Data shown:
* * *

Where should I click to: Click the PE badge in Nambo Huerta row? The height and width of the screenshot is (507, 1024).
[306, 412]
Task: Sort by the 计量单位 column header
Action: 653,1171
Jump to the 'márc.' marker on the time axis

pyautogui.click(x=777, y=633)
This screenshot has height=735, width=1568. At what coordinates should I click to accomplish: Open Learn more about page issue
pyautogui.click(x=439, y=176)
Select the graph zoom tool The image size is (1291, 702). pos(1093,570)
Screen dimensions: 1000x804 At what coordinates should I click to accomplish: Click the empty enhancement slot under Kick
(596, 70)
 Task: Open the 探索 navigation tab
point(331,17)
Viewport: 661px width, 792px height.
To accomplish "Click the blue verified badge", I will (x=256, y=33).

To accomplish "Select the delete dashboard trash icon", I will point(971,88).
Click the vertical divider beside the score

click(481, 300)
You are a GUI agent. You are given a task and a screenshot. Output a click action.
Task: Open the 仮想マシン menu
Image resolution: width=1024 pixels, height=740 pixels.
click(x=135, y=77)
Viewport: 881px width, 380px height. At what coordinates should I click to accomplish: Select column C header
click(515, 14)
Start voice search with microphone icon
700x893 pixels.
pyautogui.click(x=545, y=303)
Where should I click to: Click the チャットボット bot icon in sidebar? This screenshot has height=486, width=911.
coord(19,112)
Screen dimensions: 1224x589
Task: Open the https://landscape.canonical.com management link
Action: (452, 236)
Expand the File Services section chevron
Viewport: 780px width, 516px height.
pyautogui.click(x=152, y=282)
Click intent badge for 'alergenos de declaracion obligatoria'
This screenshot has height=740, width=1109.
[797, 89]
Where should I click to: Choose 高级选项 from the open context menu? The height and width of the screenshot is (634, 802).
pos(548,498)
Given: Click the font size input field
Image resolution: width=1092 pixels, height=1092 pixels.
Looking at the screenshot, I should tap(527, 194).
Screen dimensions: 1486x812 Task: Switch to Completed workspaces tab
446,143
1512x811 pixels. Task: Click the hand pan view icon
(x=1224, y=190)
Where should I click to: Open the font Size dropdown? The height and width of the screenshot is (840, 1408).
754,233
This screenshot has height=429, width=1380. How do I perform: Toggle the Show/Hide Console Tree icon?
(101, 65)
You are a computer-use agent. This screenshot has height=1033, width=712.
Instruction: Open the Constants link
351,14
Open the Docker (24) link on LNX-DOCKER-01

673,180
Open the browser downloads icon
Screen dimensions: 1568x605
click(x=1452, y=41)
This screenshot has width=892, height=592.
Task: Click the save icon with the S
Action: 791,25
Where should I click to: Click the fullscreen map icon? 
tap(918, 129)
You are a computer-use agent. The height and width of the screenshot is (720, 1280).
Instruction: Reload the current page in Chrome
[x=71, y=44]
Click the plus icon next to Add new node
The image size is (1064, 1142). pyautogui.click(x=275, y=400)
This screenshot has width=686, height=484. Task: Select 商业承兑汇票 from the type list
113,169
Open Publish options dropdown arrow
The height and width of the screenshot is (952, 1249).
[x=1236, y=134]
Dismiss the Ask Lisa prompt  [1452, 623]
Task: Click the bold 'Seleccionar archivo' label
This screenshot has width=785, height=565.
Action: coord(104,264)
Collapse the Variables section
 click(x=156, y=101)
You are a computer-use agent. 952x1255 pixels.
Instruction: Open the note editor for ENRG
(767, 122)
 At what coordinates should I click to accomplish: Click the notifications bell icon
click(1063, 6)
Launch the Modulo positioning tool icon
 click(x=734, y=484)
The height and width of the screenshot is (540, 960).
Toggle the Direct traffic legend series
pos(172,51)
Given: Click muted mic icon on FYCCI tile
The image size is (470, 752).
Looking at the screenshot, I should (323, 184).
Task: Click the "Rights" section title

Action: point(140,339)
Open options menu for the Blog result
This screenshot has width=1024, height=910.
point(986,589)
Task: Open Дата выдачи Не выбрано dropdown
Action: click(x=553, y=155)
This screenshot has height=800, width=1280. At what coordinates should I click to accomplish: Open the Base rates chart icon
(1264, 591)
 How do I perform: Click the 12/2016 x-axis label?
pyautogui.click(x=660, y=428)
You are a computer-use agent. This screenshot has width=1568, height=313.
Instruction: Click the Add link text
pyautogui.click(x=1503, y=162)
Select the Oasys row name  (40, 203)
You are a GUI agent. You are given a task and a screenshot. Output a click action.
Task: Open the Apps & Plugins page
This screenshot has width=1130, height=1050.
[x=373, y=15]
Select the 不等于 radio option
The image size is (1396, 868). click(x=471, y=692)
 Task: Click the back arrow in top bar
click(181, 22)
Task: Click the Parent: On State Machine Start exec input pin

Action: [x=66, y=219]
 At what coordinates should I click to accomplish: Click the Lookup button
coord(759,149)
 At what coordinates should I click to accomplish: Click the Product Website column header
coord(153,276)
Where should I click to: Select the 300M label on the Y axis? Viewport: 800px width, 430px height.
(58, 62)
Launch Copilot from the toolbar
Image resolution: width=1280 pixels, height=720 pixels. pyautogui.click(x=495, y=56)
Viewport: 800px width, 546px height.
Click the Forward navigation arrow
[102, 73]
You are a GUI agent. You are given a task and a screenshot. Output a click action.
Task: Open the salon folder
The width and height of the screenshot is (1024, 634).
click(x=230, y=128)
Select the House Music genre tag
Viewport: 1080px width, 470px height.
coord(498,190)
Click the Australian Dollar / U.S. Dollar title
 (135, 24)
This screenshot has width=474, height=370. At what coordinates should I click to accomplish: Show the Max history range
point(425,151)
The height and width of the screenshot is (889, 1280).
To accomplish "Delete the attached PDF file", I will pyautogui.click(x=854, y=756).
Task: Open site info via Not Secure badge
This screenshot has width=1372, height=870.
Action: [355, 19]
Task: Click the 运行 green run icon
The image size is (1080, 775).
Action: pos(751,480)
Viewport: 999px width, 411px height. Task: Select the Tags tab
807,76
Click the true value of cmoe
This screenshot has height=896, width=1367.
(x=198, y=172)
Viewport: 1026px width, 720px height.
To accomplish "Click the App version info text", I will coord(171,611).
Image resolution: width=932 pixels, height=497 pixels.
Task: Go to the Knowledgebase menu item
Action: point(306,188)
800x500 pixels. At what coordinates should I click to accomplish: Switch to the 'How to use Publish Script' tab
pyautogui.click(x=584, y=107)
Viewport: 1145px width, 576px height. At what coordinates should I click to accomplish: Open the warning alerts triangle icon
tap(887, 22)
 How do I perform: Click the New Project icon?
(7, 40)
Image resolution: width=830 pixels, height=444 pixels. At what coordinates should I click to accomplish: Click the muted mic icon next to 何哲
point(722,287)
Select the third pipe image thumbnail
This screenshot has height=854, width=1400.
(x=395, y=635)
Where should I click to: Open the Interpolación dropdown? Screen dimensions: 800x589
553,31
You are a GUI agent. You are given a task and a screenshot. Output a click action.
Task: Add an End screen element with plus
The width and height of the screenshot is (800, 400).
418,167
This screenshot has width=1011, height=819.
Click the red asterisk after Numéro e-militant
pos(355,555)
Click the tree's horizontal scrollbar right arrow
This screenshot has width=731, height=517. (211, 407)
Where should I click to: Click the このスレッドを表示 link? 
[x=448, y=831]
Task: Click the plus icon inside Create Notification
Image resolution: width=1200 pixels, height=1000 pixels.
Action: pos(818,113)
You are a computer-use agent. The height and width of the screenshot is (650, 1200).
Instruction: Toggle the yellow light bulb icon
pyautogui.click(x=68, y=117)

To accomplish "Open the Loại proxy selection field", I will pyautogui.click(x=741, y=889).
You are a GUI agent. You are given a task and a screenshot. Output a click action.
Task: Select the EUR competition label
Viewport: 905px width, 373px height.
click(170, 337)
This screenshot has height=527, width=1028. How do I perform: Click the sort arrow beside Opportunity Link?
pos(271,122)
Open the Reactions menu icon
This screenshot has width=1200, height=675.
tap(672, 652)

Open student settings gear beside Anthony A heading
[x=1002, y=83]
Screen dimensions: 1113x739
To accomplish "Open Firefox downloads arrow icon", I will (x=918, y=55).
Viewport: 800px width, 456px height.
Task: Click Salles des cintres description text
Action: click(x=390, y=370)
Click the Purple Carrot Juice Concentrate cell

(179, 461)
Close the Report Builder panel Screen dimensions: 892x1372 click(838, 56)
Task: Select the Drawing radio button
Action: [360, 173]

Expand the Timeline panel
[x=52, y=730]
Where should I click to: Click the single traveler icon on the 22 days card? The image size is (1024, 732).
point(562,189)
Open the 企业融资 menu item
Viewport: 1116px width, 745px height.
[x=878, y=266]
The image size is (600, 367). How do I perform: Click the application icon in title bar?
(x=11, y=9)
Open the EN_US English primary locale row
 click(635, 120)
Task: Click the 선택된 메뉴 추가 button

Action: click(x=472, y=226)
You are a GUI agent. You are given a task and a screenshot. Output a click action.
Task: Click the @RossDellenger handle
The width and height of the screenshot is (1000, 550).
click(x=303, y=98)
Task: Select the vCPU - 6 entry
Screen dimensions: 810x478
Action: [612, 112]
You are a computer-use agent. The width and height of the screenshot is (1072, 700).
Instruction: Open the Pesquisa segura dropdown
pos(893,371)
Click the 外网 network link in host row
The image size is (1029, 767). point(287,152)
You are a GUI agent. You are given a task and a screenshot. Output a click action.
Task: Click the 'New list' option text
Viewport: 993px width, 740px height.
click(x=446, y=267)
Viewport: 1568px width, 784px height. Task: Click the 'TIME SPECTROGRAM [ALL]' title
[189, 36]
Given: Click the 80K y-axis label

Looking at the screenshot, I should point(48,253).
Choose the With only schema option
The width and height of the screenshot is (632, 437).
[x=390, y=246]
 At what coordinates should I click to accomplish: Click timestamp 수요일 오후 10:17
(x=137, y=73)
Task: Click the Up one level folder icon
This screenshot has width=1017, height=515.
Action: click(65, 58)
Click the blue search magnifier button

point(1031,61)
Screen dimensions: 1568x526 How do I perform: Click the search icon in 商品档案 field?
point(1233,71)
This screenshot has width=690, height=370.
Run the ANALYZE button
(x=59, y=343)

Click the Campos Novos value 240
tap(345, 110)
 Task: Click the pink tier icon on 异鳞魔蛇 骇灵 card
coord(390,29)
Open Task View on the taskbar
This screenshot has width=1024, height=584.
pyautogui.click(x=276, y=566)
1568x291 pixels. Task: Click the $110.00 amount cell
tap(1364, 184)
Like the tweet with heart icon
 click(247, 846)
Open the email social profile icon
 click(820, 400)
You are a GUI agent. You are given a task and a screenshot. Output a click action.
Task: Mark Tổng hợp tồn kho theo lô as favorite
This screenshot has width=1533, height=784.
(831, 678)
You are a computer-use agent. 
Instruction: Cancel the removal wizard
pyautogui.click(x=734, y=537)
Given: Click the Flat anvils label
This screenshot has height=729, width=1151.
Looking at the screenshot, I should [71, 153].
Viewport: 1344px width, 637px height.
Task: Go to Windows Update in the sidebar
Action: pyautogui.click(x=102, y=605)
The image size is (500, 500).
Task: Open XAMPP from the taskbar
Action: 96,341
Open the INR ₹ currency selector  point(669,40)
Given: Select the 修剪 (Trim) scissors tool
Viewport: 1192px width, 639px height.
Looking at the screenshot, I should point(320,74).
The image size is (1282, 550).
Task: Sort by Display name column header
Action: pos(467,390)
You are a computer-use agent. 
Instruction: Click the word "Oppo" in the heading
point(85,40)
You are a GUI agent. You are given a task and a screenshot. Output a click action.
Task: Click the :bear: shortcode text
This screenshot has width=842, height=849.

* * *

Problem details: The expected answer is every line in the data above that carries the string "folder".

Result of this exercise:
Task: Open the salon folder
Task: Click the Up one level folder icon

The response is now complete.